If you create a temporary object that lives only as long as you need it you gain the following benefits:
  1. Your object is always in a pristine state when you want to use it.
  2. Your code is a big step closer to being thread safe.
  3. Your code is more readable and easier to analyze.
  4. Your garbage collector gets to do less work.
"What?", you say, "The garbage collector does less work by collecting more garbage?".

Indeed it does. When we hear "garbage collector" we tend to think of the work involved in clearing out an overfilled store room, all that work to haul all the garbage out. But the garbage collector doesn't even know the garbage exists, the very definition of garbage is that it can no longer be reached from anywhere. What the garbage collector really does is create a whole new store room and move the stuff you want to keep over to it and then it lets the old store room and all the garbage disappear in a puff of smoke. So all the work done by the garbage collector is really done to keep objects alive, i.e. the GC is really the "goodstuff" collector.

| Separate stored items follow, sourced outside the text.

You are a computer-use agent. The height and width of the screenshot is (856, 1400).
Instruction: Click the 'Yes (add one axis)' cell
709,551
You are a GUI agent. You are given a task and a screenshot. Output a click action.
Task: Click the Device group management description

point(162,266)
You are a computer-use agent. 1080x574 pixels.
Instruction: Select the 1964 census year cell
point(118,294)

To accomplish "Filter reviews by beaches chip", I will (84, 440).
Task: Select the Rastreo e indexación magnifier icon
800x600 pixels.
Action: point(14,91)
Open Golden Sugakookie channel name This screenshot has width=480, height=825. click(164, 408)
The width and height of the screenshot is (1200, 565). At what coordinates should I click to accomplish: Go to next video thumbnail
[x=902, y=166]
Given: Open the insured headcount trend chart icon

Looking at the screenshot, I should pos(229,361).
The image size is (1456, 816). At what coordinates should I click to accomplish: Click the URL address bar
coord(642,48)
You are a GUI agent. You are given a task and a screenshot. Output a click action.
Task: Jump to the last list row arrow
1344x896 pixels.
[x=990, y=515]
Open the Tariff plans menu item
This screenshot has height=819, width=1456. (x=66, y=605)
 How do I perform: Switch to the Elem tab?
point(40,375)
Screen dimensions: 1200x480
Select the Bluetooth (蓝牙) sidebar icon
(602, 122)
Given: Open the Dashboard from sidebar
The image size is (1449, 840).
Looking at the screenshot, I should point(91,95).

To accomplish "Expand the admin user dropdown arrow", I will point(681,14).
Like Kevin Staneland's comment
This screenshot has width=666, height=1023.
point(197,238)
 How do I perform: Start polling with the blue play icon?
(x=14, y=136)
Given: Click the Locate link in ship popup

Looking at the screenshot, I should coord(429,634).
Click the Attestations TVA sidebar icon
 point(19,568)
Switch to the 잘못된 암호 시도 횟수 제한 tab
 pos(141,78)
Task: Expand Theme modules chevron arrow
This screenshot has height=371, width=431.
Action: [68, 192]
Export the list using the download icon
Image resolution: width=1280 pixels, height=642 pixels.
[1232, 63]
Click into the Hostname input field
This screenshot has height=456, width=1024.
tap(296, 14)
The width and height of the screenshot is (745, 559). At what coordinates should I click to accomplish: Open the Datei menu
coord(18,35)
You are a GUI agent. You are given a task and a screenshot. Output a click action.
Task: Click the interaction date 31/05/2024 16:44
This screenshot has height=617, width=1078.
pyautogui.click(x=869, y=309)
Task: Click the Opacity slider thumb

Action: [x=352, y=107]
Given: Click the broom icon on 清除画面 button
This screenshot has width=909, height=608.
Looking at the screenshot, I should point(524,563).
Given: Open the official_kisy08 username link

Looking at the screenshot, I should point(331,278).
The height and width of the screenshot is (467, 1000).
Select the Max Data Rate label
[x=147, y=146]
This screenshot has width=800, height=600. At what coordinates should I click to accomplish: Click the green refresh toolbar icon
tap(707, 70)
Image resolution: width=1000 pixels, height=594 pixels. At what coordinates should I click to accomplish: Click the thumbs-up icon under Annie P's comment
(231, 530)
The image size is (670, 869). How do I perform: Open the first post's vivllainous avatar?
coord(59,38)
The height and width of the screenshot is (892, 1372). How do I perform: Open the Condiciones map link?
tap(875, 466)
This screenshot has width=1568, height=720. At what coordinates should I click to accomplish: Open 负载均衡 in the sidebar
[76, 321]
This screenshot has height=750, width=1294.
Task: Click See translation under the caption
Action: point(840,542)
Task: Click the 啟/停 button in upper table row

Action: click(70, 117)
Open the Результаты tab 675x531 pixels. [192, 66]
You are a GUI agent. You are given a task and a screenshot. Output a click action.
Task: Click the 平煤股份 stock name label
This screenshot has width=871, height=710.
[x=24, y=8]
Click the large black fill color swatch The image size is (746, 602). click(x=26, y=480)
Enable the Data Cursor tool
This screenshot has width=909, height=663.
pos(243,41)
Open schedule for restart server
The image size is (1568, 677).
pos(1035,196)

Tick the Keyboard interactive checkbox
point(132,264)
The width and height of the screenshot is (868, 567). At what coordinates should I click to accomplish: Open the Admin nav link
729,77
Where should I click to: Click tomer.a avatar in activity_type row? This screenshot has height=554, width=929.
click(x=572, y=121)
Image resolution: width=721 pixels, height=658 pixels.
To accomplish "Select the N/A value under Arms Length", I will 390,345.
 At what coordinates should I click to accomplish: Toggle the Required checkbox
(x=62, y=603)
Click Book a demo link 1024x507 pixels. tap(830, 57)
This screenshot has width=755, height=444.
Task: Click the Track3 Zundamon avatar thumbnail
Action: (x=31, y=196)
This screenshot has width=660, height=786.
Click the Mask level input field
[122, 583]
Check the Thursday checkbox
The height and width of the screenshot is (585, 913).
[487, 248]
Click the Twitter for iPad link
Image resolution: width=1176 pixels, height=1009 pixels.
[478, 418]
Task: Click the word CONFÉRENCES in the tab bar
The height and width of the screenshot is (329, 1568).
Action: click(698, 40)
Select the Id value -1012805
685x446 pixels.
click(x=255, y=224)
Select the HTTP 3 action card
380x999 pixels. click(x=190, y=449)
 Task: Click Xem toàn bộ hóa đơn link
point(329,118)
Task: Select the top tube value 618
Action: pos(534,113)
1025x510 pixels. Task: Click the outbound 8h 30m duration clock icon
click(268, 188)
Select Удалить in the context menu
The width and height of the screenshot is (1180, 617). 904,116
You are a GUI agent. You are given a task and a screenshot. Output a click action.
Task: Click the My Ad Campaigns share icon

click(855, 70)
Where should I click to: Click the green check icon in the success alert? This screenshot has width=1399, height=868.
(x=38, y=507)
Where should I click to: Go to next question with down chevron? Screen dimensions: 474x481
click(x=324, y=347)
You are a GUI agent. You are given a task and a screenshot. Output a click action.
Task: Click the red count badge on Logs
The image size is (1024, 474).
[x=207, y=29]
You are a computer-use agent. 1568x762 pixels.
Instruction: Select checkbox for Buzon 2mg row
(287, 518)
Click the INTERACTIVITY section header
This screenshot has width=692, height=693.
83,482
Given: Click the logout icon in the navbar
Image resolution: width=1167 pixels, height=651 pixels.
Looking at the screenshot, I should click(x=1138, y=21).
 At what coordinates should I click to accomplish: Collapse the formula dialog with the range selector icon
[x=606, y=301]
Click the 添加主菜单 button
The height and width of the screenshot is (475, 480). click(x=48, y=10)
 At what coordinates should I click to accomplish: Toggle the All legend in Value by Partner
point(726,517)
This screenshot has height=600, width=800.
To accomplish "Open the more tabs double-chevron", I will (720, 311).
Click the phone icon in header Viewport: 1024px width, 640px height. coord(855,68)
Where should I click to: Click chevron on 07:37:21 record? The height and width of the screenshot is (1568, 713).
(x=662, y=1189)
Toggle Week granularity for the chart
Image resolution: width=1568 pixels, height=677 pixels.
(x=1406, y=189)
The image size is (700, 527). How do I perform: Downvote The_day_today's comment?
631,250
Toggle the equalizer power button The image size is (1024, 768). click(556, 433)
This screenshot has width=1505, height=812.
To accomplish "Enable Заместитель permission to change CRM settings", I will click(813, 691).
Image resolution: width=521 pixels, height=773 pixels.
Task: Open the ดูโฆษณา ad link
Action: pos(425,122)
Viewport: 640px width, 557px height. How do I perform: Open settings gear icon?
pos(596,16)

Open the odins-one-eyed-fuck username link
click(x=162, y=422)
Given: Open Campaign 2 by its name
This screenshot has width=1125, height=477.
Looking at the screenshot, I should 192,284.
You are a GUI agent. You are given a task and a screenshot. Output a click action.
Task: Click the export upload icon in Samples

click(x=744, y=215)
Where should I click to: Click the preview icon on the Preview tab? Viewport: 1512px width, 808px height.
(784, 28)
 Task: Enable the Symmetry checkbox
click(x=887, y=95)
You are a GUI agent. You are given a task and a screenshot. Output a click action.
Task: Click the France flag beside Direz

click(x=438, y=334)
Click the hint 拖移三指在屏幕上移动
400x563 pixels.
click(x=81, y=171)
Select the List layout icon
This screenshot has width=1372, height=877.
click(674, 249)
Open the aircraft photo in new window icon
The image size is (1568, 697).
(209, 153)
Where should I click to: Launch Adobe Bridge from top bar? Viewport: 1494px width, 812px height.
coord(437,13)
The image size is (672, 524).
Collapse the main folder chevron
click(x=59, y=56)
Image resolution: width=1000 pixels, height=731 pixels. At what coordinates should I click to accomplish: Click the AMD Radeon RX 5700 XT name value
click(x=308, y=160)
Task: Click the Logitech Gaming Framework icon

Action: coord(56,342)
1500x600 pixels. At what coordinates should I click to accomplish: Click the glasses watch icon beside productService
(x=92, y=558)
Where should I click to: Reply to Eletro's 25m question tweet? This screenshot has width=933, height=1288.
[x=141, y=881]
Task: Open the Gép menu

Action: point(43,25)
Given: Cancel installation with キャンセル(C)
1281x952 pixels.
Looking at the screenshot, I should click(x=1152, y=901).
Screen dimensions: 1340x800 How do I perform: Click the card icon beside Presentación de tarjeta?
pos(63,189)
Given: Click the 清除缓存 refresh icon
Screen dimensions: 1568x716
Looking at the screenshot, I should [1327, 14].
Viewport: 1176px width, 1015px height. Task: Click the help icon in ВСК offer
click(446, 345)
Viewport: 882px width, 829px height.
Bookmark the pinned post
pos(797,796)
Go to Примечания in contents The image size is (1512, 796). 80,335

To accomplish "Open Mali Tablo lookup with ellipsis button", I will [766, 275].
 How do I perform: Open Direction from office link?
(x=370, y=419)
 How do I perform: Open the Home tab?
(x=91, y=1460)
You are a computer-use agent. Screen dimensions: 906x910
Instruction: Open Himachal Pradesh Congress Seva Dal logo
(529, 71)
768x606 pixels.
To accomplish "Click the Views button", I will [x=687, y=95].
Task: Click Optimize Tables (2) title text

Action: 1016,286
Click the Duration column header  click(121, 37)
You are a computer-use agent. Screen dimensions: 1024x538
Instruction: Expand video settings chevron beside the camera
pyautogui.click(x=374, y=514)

This is obviously a somewhat simplified view and I don't think it holds completely for objects with finalizers (which is probably why finalizers are really bad for performance). Every single measurement and microbenchmark I've done confirms that creating and destroying objects is never worse and often much better than trying to keep objects around. I've done a few, first because I didn't trust it, then because others were so convinced of the opposite that I had to research it. That isn't an absolute proof that it will be true for all scenarios, but I think it's a pretty good indication of where you should be pointing when shooting from the hip.

From an IBM developer works article, we get the numbers that allocating an object in Java takes about 10 machine instructions (an order of magnitude better than the best C/C++ allocation) and that throwing an object away costs, you guessed it, absolutely zero. So just remember that GC stands for "Goodstuff Collector" and you'll be on the right track.